Key challenge: Regulations will dynamically add requirements based on national priorities (such as fraud and gambling). For example, transactions related to such activities, regardless of amount, must be reported.
Mankiw’s Tip: Within the established framework, proactively monitor regulatory developments, maintain communication, and strengthen the monitoring and reporting of related risks.
Industry Pain Point: Beware of “Defensive Reporting”
In actual cases, lawyers have found that many practitioners develop a habit of “better to report more than less” to avoid responsibility—reporting all alerts triggered by the system. This practice is called “defensive reporting” and carries significant risks.
Financial intelligence units and regulators are also composed of professionals who need to process information efficiently. If institutions submit大量低质量报告,却无法提供有价值的调查线索,反而可能引发监管对其内部系统的审查。监管会合理怀疑:是你的风控参数设置不当,还是合规人员缺乏基本判断力?
因此,合规报告的核心在于质量而非数量。盲目申报不仅无助于风险防控,还可能暴露自身能力缺陷,招致更严格的监管关注。
Mankiw’s Practical Advice: How to Build an Effective Reporting System?
To balance compliance costs and regulatory safety, crypto compliance teams should focus on these four key points:
Avoid separating on-chain behavior from platform internal transactions due to cost considerations. Such separation prevents models and personnel from grasping the full picture of the user, directly affecting the quality of STR/SAR reports. Data must be integrated to achieve a panoramic risk view.
Rigid rules can generate大量无效预警,导致「预警疲劳」,反而漏掉真正的高风险。建议建立内部沙盒机制,定期结合监管动态和案件反馈,回溯并优化系统参数与规则,确保预警精准、有效。
High-quality reports are not just data accumulation but telling a complete story. They should answer the 5W1H: Who, What, When, Where, Why suspicious, and How. Among these, “Why suspicious” is the core, requiring logical coherence and compliance with regulatory bottom lines and institutional risk appetite, to demonstrate that “reasonable prudence” has been exercised.
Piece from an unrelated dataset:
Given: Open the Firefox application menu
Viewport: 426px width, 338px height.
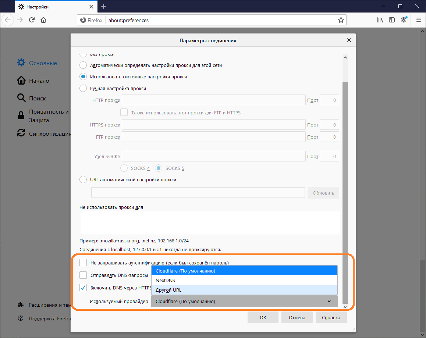Looking at the screenshot, I should (x=418, y=20).
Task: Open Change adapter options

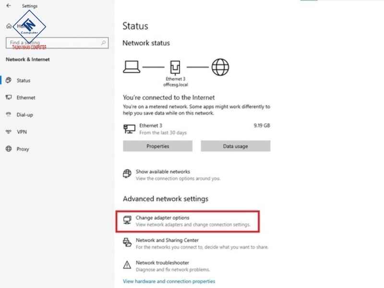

“Not reporting” sometimes requires more documentation than reporting. When alerts are manually checked and a decision is made not to report, detailed reasons and relevant evidence must be recorded and preserved. This is crucial for future regulatory audits and protecting the enterprise and compliance personnel.
Through these four points, institutions can build a solid, effective, and self-verifiable compliance reporting system while controlling costs.
Conclusion
Anti-money laundering compliance has no shortcuts, nor does it rely on the false hope of “the law does not blame the many.”
From global regulatory practices, inspections of the crypto sector have deepened to require institutions to provide full transaction data and conduct penetrating analysis through self-developed models. The focus on STR/SAR is no longer on report quantity or timeliness but on whether each specific transaction “should be reported” and “why not.”
Understanding the difference between STR and SAR is just the starting point. The real key is to establish a monitoring and reporting system that can meet regulatory intelligence needs and support smooth business operations—this has become an essential course for every institution.